US 4738063 A
A ground anchor adapted to be driven into the ground using a driving tool socket affixed near the leading edge of the anchor is disclosed. The anchor comprises a generally flat plate having a hinged, serrated tail flap. After being driven into the ground the anchor is secured in place immediately, without lifting, when tension is applied to a strap attached thereto.
1. A ground anchoring system comprising:
a driving tool;
an anchor plate; and
means located towards a leading edge of the plate and disposed within the periphery of the plate for releasably retaining a driving tool such that the plate is driven edge-first into the ground,
said retaining means comprising an elongate socket,
the plate being secured to one end of a flexible anchor line which extends upwardly on one side of the plate for connection to an object being anchored, and
the plate having a tail section projecting from the opposite side of the plate from the anchor line and movable in a path from a first, cocked position, in which said tail section engages the tool, to a second position inclined at a greater angle to the plate than said first, cocked position, the elongate socket supporting and retaining tool in substantial alignment with the plate and thereby retaining the tail section in its first, cocked position when the plate is driven downwardly into the ground, the tail section being biased for movement into its second position when the driving tool is withdrawn and the anchor line is tensioned, said tail section, in said second position, extending into the position previously occupied by the driving tool, the tool being positioned in the path of movement of said tail section between the first, cocked position and the second position,
whereby the tail section is urged into engagement with a side of a channel formed in the ground by downwardly moving plate to provide a fulcrum about which the plate rotates into a skew position across the said channel.

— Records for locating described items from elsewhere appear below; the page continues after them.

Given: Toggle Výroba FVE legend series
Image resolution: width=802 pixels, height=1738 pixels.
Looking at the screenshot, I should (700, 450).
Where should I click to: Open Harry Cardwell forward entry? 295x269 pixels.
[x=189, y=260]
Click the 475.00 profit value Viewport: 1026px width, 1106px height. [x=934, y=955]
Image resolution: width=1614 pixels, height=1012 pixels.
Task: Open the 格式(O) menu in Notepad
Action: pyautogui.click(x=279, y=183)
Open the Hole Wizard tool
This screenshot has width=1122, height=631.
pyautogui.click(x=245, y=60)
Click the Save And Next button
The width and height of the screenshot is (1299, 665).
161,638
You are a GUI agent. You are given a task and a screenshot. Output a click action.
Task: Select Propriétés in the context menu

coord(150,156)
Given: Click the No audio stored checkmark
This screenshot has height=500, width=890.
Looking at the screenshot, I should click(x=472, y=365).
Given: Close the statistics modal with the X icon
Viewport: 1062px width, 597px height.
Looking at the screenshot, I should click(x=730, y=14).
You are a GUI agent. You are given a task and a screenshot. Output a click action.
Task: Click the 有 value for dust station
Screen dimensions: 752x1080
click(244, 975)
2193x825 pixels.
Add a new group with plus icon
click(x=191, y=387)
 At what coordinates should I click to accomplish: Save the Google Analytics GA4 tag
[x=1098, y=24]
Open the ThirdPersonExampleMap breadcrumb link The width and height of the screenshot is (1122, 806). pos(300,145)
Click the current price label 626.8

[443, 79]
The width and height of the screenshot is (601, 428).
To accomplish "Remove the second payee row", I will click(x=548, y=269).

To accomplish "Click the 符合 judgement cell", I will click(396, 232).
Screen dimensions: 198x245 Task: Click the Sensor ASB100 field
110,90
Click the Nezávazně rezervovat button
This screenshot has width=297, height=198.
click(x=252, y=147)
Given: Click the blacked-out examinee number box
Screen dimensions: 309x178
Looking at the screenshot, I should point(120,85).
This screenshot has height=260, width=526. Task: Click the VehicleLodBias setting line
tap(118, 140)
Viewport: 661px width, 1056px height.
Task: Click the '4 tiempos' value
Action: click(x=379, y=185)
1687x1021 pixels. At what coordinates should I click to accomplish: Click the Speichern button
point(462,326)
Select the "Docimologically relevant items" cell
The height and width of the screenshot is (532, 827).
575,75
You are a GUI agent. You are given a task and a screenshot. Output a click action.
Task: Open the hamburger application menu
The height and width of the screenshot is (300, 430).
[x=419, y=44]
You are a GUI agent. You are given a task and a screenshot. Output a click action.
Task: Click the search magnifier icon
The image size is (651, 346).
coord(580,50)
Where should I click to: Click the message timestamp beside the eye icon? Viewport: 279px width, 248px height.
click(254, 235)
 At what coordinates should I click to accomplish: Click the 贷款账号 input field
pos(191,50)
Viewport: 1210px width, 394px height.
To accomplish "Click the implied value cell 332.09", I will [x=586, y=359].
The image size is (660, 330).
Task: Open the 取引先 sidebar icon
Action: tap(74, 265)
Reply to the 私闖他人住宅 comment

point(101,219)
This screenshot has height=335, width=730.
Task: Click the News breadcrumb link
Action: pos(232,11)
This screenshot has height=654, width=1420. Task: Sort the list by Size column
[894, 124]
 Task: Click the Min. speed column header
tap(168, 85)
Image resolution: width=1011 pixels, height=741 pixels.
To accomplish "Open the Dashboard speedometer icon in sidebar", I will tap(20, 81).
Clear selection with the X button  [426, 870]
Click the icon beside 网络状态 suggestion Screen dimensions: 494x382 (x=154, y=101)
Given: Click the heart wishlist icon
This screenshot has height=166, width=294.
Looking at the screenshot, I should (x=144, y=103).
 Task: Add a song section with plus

2. A ground anchoring system according to claim 1 in which a trailing edge of the tail section is cut away to accommodate the alignment of the driving tool with the plate.
3. A ground anchoring system according to claim 1 in which the trailing edge of the tail section is serrated.
4. A ground anchoring system according to claim 1 in which the tail section is hinged to the anchor plate.
5. A ground anchoring system according to claim 4 in which the hinge comprises a split hollow tube secured to a rear edge of the plate, the tail section having a spindle inserted within the tube.
6. A ground anchoring system according to claim 1 in which the tail section is resiliently biased into its second position.
7. A ground anchoring system according to claim 1 in which the anchor plate has a generally tapered leading section with a truncated leading edge, the length of the plate being of the same order as its width.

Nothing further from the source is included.